EXERCISE DETAILS — Copy out, word for word, the lines that begin with the one containing "Describe the element at coordinates (594, 480)" and end with the one containing "coordinates (48, 1590).", including both of those lines.

Stored records
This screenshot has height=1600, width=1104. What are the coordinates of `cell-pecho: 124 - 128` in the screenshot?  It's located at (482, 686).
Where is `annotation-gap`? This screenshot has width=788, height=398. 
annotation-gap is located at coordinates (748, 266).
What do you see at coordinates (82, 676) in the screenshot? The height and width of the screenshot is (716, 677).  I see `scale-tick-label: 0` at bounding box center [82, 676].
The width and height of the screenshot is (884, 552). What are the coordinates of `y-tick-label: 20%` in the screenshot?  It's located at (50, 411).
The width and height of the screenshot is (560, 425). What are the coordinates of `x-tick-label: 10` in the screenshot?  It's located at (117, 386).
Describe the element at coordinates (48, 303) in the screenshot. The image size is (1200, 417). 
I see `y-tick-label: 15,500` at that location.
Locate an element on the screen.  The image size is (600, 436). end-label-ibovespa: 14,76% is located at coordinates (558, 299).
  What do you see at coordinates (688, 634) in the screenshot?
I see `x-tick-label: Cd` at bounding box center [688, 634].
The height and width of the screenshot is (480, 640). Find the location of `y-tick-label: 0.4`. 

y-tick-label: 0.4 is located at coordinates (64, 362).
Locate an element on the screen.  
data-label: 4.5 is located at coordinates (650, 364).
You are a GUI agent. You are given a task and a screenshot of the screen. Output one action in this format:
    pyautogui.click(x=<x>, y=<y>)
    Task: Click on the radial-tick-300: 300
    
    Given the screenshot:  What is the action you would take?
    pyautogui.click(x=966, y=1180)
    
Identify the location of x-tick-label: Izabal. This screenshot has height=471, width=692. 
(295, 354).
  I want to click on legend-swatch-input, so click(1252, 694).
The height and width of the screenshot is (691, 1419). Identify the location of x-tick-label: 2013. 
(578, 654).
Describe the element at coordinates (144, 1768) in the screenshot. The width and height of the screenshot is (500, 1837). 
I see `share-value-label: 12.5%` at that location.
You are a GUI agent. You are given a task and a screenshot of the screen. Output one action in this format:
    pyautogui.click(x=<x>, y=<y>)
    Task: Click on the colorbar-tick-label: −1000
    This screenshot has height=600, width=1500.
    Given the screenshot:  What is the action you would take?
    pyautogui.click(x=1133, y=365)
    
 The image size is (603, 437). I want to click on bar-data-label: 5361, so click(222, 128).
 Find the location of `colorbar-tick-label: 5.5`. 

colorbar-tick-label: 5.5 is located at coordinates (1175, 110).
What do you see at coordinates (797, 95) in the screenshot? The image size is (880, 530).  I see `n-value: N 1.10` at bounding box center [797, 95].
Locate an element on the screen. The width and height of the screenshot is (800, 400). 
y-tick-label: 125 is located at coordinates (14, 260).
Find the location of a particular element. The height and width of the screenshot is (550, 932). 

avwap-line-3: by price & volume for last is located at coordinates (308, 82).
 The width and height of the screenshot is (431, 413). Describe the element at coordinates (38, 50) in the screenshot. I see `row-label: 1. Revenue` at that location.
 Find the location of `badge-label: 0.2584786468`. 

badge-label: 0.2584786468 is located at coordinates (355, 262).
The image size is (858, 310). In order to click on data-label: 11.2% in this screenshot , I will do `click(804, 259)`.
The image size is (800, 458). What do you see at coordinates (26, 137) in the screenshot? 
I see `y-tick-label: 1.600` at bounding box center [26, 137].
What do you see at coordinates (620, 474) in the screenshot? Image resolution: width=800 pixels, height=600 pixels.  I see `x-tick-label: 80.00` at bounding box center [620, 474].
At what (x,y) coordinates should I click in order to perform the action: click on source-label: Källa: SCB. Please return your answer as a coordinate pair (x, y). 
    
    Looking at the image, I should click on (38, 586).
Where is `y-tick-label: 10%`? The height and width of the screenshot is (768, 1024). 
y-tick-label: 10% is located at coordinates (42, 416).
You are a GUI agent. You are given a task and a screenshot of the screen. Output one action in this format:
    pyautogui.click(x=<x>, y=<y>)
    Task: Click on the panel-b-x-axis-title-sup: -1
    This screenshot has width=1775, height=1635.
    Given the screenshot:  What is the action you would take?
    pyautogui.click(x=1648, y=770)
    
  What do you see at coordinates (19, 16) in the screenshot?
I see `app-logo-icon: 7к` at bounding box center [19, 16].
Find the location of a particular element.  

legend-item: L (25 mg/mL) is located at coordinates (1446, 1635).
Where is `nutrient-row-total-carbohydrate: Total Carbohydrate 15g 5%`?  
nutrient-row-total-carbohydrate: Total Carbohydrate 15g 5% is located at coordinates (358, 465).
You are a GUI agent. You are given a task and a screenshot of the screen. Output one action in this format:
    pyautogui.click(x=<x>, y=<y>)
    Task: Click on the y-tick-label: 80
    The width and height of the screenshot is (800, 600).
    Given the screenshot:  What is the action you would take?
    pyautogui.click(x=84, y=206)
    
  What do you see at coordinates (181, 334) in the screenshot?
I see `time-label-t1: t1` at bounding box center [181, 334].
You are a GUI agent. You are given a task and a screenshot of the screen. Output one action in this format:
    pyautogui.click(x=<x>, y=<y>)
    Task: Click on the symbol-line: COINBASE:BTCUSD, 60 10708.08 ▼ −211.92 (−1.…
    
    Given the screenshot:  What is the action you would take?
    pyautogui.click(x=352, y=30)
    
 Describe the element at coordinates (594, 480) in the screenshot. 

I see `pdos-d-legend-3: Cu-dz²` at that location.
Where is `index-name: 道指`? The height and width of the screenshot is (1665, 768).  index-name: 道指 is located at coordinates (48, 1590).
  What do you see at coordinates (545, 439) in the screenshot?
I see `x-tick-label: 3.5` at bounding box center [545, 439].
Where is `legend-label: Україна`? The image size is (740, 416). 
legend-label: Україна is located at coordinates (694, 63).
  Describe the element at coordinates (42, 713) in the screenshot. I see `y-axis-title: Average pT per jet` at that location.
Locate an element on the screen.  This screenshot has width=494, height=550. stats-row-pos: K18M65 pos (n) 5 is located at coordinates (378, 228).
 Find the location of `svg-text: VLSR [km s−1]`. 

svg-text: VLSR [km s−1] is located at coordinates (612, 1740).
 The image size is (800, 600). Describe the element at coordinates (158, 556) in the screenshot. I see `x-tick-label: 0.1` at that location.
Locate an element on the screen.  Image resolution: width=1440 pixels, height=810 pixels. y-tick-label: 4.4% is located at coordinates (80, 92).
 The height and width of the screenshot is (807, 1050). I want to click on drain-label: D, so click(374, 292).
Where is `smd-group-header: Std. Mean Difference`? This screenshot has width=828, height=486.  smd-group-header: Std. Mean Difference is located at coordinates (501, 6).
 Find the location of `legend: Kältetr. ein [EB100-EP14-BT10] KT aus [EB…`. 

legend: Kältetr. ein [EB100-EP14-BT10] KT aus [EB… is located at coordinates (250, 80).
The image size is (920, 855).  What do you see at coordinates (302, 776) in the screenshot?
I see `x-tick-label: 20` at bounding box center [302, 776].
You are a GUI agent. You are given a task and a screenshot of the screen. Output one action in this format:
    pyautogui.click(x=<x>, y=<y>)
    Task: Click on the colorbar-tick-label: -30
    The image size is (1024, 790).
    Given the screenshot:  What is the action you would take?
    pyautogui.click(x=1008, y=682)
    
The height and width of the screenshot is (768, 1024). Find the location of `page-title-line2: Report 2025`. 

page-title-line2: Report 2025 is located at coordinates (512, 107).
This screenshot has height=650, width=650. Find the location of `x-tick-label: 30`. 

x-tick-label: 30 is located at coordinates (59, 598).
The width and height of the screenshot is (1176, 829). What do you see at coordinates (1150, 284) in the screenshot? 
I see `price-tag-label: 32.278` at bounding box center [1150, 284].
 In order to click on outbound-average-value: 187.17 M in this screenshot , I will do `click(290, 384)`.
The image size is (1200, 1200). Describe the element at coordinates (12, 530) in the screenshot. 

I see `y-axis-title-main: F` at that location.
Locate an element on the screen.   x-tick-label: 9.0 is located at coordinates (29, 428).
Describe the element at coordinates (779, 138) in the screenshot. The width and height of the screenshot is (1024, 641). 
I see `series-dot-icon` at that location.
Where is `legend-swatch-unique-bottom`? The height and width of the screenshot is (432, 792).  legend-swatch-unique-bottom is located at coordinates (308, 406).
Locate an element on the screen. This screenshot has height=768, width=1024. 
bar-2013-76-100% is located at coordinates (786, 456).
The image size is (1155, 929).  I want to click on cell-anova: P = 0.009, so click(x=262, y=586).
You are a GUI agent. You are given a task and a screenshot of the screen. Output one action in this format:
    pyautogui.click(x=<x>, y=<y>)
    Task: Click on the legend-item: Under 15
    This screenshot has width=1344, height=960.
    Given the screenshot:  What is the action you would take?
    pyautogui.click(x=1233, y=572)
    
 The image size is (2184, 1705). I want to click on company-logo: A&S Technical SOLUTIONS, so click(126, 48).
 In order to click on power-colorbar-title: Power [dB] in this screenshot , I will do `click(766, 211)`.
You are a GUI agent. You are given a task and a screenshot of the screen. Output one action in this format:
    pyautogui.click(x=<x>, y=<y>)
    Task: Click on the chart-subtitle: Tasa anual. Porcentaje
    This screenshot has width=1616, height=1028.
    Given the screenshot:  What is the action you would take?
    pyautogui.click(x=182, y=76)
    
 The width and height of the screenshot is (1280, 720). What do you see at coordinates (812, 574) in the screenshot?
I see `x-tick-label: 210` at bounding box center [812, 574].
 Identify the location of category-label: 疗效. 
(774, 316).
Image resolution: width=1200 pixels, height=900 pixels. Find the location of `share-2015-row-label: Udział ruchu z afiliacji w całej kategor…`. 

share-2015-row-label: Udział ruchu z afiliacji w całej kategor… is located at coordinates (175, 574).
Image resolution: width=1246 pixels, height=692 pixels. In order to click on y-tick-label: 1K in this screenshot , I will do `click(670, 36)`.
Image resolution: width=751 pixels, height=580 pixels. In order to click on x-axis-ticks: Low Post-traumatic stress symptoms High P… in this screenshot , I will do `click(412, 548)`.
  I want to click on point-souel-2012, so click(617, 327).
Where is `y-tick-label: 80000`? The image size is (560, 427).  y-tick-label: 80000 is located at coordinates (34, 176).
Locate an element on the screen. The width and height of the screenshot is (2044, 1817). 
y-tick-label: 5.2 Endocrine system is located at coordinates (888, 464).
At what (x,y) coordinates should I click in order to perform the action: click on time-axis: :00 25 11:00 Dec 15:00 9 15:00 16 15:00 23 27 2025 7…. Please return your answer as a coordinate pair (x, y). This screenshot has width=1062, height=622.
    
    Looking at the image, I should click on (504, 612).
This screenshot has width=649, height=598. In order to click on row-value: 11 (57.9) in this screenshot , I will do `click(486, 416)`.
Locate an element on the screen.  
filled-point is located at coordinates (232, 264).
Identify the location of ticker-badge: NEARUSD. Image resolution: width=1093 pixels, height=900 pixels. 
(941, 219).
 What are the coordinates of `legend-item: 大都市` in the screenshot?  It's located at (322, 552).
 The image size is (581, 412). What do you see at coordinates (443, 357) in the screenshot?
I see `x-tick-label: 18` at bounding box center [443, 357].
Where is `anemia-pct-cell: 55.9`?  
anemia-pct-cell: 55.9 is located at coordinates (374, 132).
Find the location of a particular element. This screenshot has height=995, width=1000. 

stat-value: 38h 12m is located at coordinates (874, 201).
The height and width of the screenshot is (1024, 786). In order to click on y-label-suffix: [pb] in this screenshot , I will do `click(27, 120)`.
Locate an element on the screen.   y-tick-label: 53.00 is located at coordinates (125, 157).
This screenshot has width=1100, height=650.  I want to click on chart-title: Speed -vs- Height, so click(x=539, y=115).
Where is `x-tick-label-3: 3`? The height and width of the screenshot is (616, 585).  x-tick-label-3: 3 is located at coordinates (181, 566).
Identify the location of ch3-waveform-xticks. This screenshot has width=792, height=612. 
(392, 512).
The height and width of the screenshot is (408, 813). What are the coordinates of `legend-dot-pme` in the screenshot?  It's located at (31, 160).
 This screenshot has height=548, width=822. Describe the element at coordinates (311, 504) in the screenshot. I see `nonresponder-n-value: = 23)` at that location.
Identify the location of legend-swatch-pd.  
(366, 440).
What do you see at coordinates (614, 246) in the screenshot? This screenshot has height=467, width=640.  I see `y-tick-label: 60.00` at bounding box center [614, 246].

SOLUTION TO THIS EXERCISE —
 Describe the element at coordinates (594, 480) in the screenshot. 

I see `pdos-d-legend-3: Cu-dz²` at that location.
Where is `index-name: 道指`? The height and width of the screenshot is (1665, 768).  index-name: 道指 is located at coordinates (48, 1590).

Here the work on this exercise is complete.